Review: EVIL AT HEART by Chelsea Cain


EvilAtHeart

Minotaur Books, September 1, 2009
ISBN 13: 978-0-3112-36848-7

Hardcover, 320 pages
$24.99
$31.99, Canada

Reviewed by Larry W. Chavis

According to those who study the subject, female serial killers are very rare compared to their male counterparts and overwhelmingly kill for personal gain of some kind. They are generally close to their victims–spouses, children, lovers-cultivating relationships with them before committing murder, often using low-profile methods such as poison over a period of time.  Naturally, exceptions have always existed, the bloody Countess Báthory in history and Aileen Wuornos in modern times being two notable examples.

In HEART SICK, Chelsea Cain introduced the world to Gretchen Lowell, strikingly beautiful, charismatic, and sadistically deadly, with hundreds of butchered victims to her credit. Her prize, however, was Detective Archie Sheridan, head of the task force charged with her capture, and her torture-and-sex relationship with him drives  the story through HEART SICK and SWEETHEART, the second book in the series.

Now comes EVIL AT HEART, opening with Gretchen still at large and Archie a patient in a hospital psych ward, having admitted himself two months prior. With Gretchen on the loose bodies can be expected, and they begin to turn up in sites associated with Gretchen’s former crimes, all marked by her characteristic brutality. Even Archie appears to be at risk in the nominally safe-guarded mental ward. He faces the question of remaining, or of checking out of the hospital and back into his life in order to stop Gretchen–or surrender to her.

Perhaps the most remarkable thing about Cain’s sultry murderess is the fast grip she has on the emotions of her victims, and the apparent ease with which she can shape others into tools. Archie both hates her and desperately longs to be possessed by her, and this inner struggle informs most of his actions in the book, some of which would cause a rational being to pause and scratch his or her head. But Archie is merely emblematic of Portland society, whose infatuation with the blonde serial killer expresses itself in Gretchen tours, Gretchen billboards, Gretchen tee-shirts and Gretchen fan clubs. At first look, a reader might question the plausibility of such goings-on in a modern city, but then one remembers the Charles Manson sites and groups that have existed ever since that horrific night in 1969, and wonders if, in fact, expecting otherwise is the real implausibility.
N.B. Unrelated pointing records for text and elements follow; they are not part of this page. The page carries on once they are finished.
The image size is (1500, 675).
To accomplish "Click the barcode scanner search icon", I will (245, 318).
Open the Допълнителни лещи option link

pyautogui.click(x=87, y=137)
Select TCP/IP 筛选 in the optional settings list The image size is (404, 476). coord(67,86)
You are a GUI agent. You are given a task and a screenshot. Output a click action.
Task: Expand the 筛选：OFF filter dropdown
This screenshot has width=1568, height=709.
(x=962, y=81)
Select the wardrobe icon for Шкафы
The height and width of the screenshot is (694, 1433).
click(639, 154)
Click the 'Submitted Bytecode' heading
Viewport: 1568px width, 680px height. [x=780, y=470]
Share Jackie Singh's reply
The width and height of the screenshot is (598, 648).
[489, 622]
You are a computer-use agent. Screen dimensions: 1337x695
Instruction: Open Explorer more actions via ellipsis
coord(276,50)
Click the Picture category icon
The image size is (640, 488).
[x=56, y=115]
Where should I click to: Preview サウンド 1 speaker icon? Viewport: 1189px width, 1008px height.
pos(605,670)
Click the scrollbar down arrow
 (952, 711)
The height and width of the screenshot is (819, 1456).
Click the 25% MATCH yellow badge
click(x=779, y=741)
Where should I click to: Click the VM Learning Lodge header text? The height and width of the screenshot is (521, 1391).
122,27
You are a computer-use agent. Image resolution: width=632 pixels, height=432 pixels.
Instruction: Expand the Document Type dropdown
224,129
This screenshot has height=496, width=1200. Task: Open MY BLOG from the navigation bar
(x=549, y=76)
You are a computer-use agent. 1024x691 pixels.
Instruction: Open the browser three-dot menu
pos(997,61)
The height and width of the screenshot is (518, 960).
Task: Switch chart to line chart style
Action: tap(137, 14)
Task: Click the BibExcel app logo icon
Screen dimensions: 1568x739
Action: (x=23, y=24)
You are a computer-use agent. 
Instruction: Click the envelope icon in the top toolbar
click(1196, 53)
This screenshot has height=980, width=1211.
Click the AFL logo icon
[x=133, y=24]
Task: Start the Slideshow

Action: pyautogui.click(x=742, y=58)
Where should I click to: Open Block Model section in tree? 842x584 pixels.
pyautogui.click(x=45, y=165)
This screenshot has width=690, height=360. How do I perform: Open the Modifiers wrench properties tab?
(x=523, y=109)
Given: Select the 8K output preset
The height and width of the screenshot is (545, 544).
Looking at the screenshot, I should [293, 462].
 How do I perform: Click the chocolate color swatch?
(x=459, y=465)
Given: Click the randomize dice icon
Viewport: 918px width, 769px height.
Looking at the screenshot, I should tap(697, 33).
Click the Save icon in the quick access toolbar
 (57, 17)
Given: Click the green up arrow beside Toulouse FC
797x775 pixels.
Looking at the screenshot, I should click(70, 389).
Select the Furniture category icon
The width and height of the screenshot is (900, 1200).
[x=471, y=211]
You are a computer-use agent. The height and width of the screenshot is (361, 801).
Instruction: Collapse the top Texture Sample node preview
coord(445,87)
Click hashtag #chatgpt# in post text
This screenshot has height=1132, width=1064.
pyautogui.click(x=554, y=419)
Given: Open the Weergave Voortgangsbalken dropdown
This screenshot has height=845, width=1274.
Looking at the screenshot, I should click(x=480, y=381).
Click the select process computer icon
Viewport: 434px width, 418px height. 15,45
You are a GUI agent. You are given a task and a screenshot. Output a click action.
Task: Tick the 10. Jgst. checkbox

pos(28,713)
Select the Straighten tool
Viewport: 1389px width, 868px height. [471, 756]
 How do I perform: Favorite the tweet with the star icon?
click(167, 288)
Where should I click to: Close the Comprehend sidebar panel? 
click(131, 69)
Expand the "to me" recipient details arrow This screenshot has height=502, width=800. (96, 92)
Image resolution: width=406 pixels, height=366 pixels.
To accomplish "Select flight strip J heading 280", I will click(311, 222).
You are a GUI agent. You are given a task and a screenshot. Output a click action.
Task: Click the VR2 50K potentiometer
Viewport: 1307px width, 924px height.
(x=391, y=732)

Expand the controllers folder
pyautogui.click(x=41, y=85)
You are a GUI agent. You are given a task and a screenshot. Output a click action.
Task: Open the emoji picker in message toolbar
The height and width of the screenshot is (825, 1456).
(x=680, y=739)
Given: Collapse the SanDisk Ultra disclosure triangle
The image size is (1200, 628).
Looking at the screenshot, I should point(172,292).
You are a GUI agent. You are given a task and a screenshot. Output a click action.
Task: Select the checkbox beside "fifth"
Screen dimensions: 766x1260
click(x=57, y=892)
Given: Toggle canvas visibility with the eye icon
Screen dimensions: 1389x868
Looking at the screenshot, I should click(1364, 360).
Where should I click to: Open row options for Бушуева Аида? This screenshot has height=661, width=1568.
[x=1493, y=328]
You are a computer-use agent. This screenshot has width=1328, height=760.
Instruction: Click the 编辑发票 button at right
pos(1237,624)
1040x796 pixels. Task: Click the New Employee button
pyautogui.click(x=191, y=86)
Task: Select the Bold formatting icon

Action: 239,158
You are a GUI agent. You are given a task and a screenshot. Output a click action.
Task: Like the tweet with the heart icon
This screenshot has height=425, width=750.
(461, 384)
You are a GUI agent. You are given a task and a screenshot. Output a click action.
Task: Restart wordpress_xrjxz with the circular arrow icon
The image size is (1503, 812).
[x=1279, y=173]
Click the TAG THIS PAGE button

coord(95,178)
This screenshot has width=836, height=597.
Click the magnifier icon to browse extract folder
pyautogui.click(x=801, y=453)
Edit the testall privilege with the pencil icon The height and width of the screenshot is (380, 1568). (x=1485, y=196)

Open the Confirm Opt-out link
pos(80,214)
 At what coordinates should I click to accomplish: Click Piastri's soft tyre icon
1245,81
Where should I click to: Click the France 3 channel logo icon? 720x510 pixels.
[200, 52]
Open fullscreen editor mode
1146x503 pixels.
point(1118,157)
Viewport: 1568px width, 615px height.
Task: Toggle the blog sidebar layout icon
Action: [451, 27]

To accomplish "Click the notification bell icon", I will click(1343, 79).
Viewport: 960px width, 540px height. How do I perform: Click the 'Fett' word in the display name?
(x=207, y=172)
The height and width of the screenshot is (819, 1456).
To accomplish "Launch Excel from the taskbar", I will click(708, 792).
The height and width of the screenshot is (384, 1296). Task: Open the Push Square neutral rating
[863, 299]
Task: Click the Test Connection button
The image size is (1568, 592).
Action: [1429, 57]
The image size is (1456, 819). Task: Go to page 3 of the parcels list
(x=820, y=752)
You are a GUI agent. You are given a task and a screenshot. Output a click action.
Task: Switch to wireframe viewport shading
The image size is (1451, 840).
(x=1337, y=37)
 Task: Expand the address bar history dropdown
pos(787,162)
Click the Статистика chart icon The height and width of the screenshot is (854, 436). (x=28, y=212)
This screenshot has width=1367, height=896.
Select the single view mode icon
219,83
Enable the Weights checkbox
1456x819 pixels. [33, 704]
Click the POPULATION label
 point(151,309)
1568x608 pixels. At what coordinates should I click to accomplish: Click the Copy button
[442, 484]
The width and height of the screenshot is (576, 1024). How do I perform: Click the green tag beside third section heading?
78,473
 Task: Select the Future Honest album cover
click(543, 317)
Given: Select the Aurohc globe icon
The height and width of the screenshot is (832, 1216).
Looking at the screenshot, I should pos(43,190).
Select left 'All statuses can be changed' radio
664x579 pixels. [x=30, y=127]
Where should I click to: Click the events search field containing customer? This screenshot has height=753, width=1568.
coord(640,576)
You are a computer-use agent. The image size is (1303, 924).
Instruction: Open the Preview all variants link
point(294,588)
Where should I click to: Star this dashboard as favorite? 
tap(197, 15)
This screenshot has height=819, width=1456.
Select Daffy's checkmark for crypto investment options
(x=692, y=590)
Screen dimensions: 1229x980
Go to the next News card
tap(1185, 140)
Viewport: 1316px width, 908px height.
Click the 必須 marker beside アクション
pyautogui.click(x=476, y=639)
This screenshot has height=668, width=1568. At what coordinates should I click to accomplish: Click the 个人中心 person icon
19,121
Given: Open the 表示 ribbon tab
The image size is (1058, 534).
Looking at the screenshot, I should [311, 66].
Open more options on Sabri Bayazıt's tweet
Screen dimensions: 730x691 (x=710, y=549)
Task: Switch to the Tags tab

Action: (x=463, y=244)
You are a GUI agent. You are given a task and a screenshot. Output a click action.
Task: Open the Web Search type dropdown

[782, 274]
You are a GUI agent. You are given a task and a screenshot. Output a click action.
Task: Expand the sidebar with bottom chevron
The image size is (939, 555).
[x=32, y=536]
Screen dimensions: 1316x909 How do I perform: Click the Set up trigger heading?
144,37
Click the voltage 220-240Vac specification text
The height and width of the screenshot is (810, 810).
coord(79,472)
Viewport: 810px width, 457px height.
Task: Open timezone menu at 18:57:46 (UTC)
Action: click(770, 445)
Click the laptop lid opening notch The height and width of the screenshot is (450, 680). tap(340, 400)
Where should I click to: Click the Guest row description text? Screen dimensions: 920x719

The primary characters from the preceding books are present, and some growth can be seen, particularly in Susan Ward, reporter and hair-color experimentalist. She may be the most interesting figure in this episode of the story. Certainly she seems to grow more.

While serial killer books are a bit wearisome to some, owing to the vast number that make it to the bookstores, one that’s well-done is still worth your while. In EVIL AT HEART Ms. Cain has offered, and I think delivered, an entertaining read.

Copyright ©2009 Larry W. Chavis

  1. #1 by Gray Bridges at November 2nd, 2009

    I bought this book on your reccomendation and LOVED IT. The female serial killer is a great subject, and this particular one is a doozy.

  2. #2 by Larry W. Chavis at November 2nd, 2009

    Gray,

    I’m glad you enjoyed it. I did, too.